Apparently, he wants to play both sports, and the Cubs likely used their football people, their people in Boise, and probably the cap largesse to grab an option with upside. Drafting in baseball isn't a crapshoot. It's busting your fanny to as many applicable ballgames as possible, making your team a desired location, and getting players who otherwise might not be interested, willing to sign on the dotted line. It isn't a crapshoot. It's out-thinking and out-working the other 29 teams in an inexact science.
While the Cubs likely wasted a pick on Bobby Bonilla-comped Isiah Gilliam (132) in the 23rd round, the information gained talking with him may pay dividends in the future. The Cubs weren't done grabbing ranked prospects, though. Along with grabbing college vets to fill roster spots, the Cubs grabbed preps Michael Cantu (catcher-161), Brad Depperman (pitcher-192), DJ Peters (outfielder-196), and Riley Adams (catcher-154). It sounds like Depperman may be interested in signing soon, which would be a complete win. The other three will likely be going to school.

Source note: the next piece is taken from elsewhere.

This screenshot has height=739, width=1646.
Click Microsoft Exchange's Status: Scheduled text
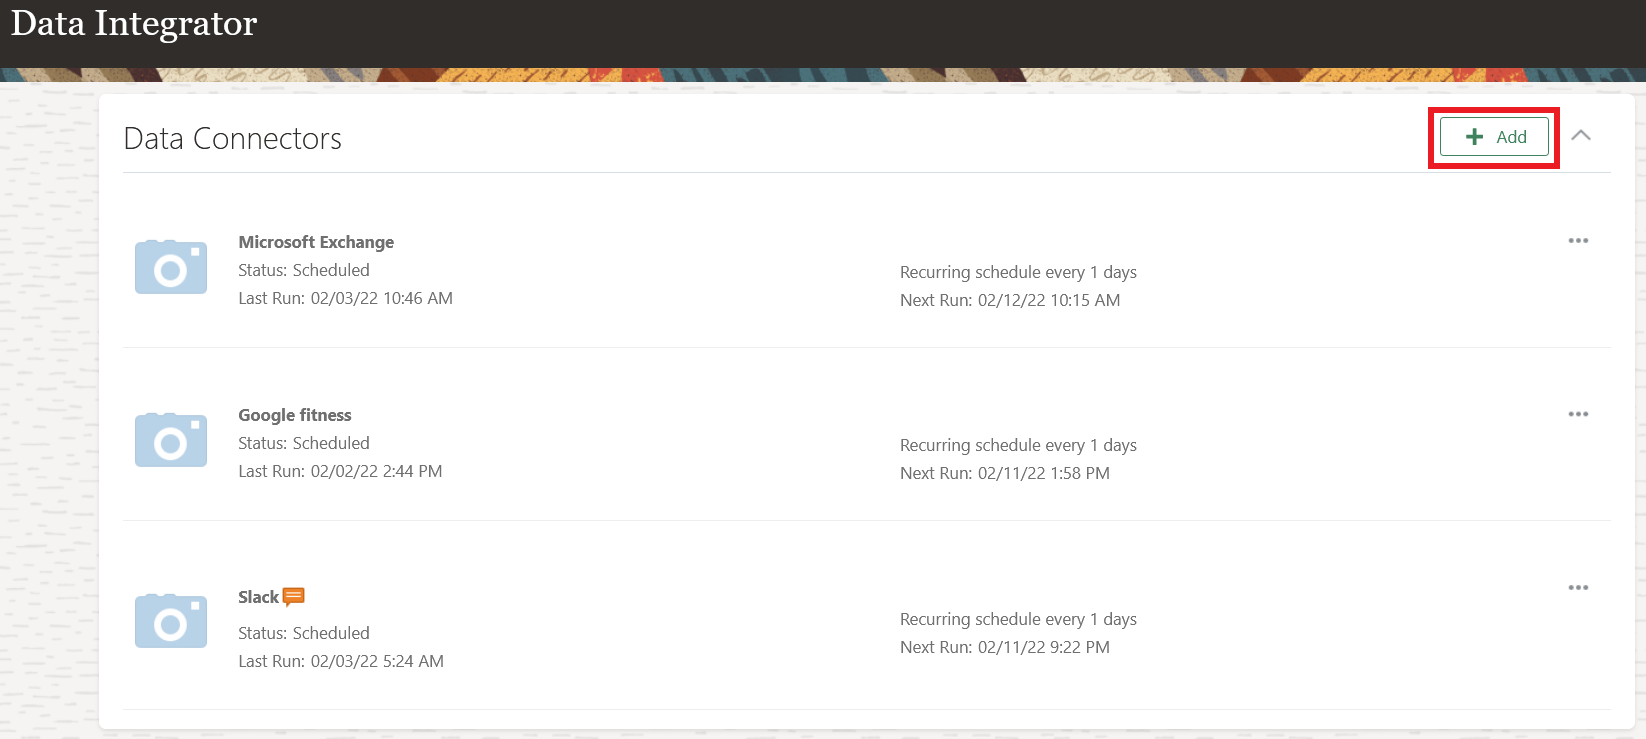pos(304,270)
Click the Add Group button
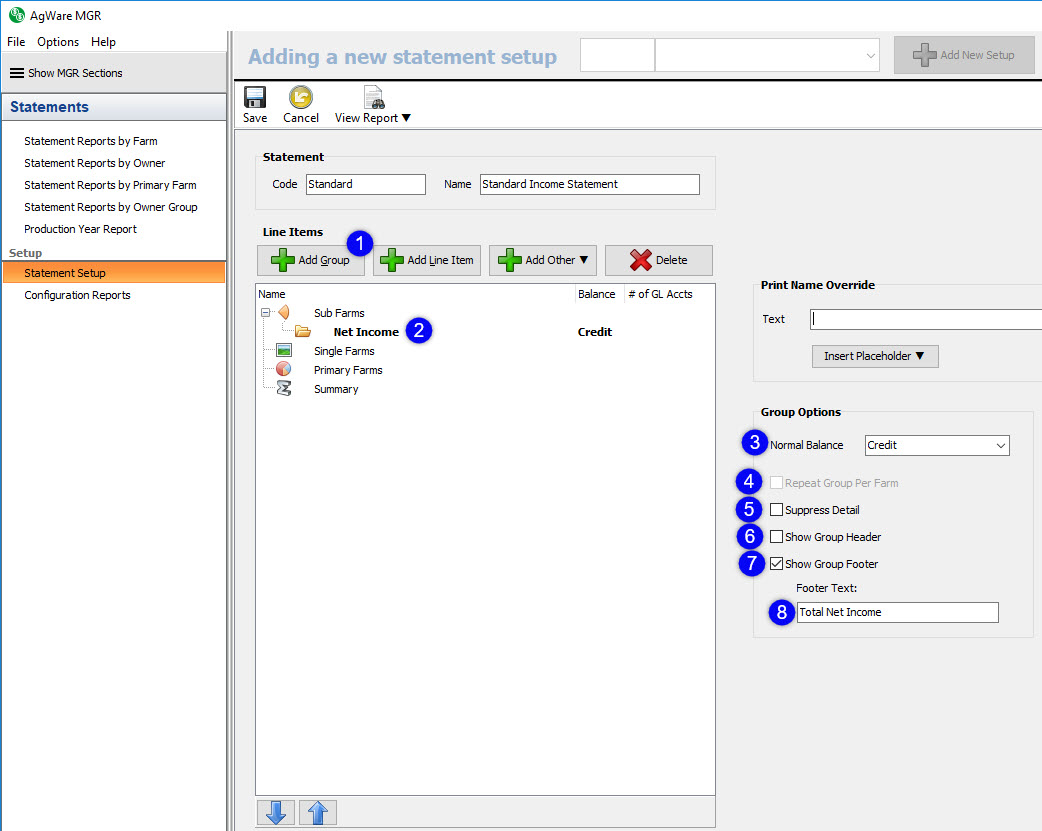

My thought was, coming into the draft, I would have liked to have added three prep pitchers. Yeah, they are risky in that there are numerous ways for them to fail to reach the majors. However, if you have three that you slowly progress through your system, one of them may pay off. The Cubs, with Sands, Steele, Cease, and Depperman, could have four players signed from Baseball America's list of Top 200 prospects. Those four, if signed, when combined with some college pitching, some creative third-base plays, and the best bat in the draft, represent a stunningly strong addition to an ever-improving farm system.
The slogan I heard was "Crush Pitching." And it sounds like they took some steps in the direction of seeing to it that Kane County's quality staff this year will be followed by others in the future. I didn't like the Cubs draft on Thursday night. By Saturday, I was a convert. (Honestly, when I heard them snag Dylan Cease in round 6, I was sold. The piece after were icing on the cake. And yummy icing.)
No, these gents will not be playing in Wrigley this year or the next. it is possible that none of them produce much at the big league level. However, after seeing the results of any number of recent amateur signings, I do get the hunch that, in about five or so years, the system will be routinely adding pieces that help the parent club by trade and by call-up. Will it take that long? I doubt it. But I'm a patient person when proper practices are being followed.
Whether the team has an early pick or a later pick in the June 2015 draft, I plan on writing some articles for you next year. I hope you enjoy reading them as much as I enjoy writing them.
I see the opening Boise roster has been announced. Gotta go.